> _Exercise requirements_
Work out how many lines below hold the string "computer" and state only that figure.

> _Provided entries_
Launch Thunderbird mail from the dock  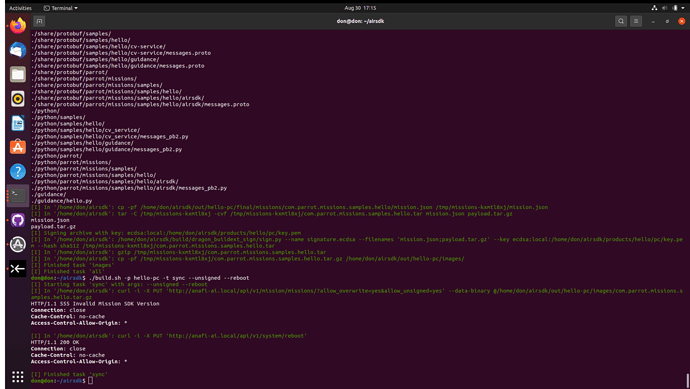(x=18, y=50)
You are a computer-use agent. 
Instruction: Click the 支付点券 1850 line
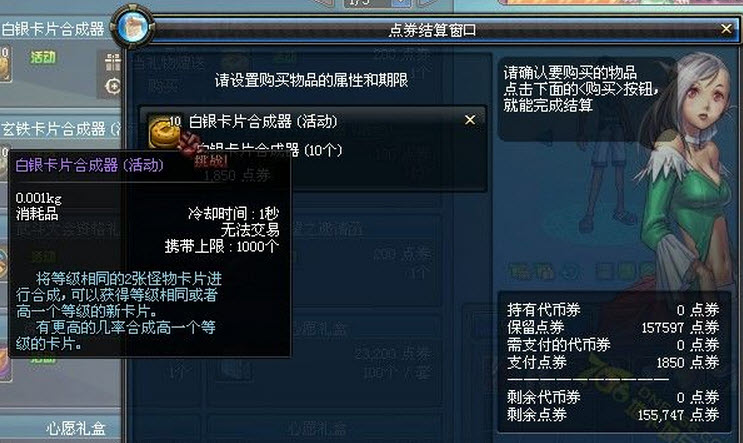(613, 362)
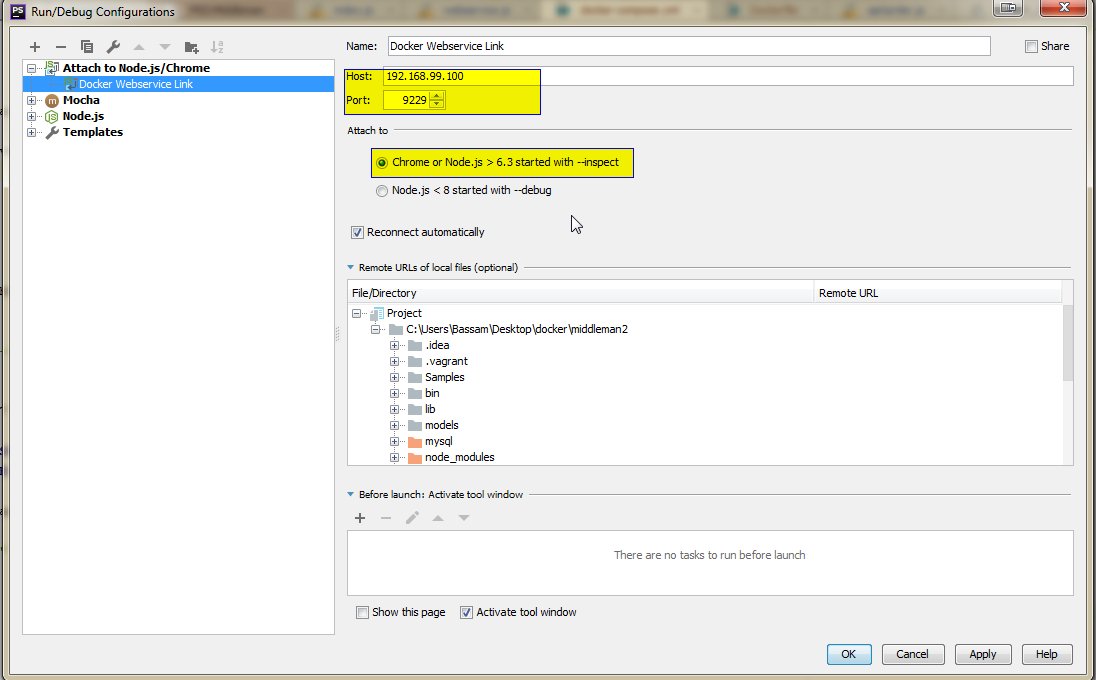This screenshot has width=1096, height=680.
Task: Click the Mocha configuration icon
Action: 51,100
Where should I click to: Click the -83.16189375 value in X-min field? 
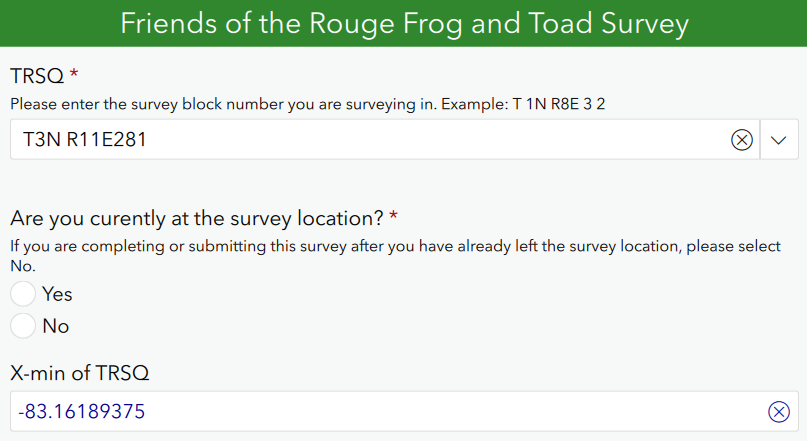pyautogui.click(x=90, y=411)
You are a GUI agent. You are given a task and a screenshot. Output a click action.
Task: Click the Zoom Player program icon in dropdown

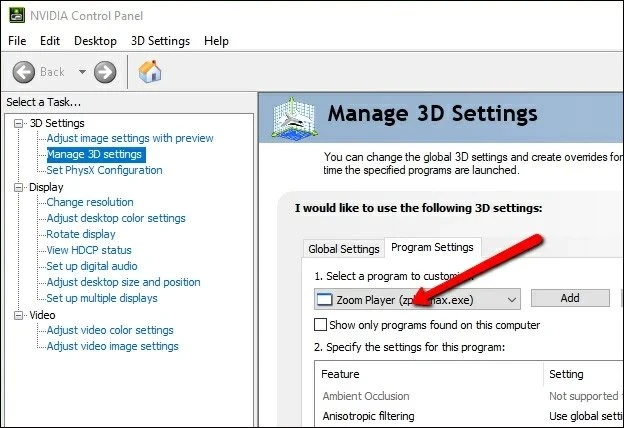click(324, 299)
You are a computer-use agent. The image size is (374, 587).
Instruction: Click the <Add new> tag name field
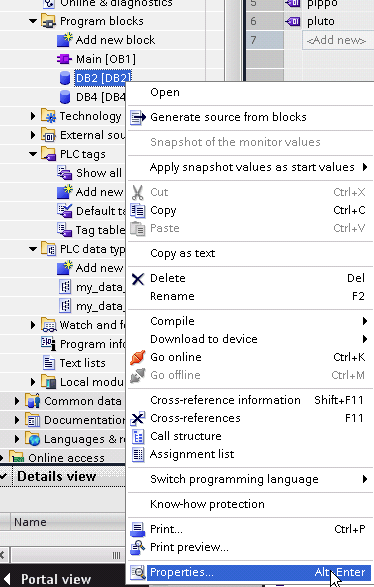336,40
* * *
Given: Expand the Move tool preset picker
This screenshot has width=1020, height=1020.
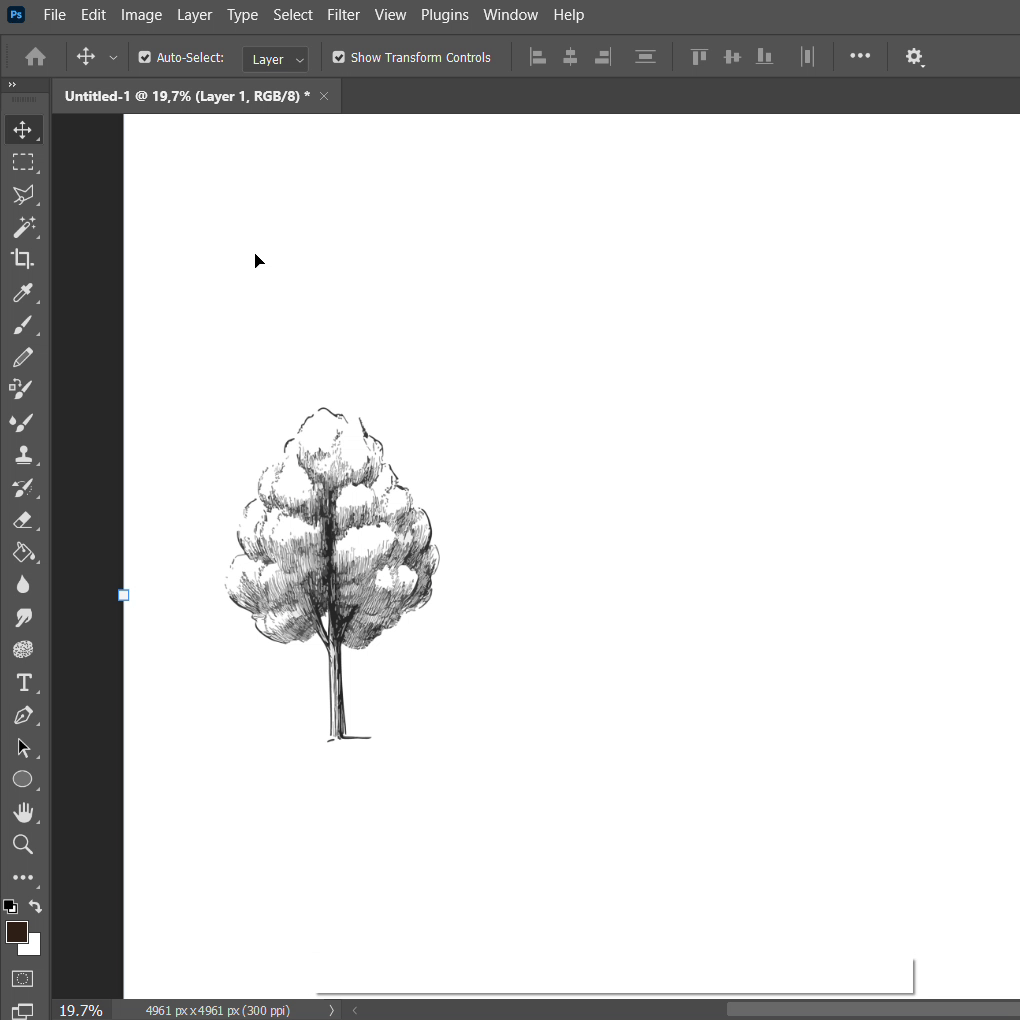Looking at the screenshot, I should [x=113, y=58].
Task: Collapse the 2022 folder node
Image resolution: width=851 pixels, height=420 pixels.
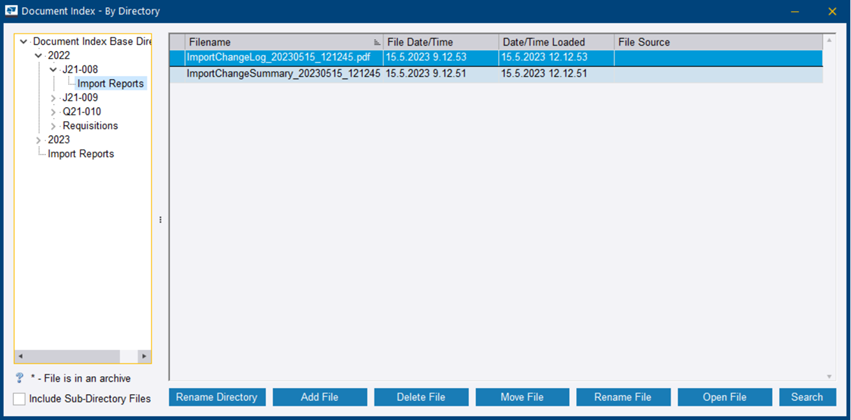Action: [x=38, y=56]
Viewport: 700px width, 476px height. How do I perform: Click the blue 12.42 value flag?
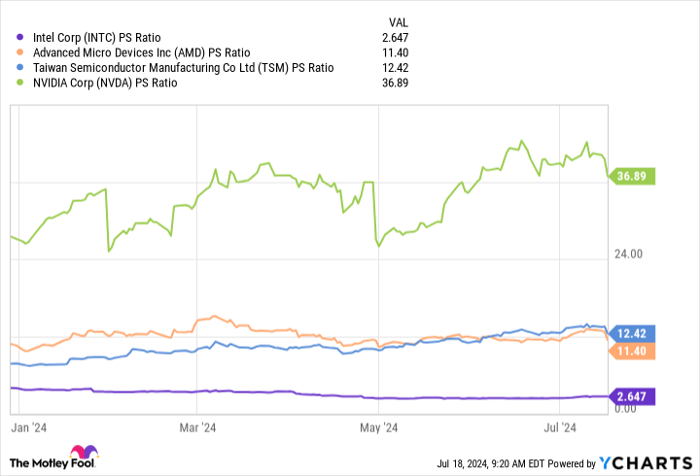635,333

> _Result of this exercise_
2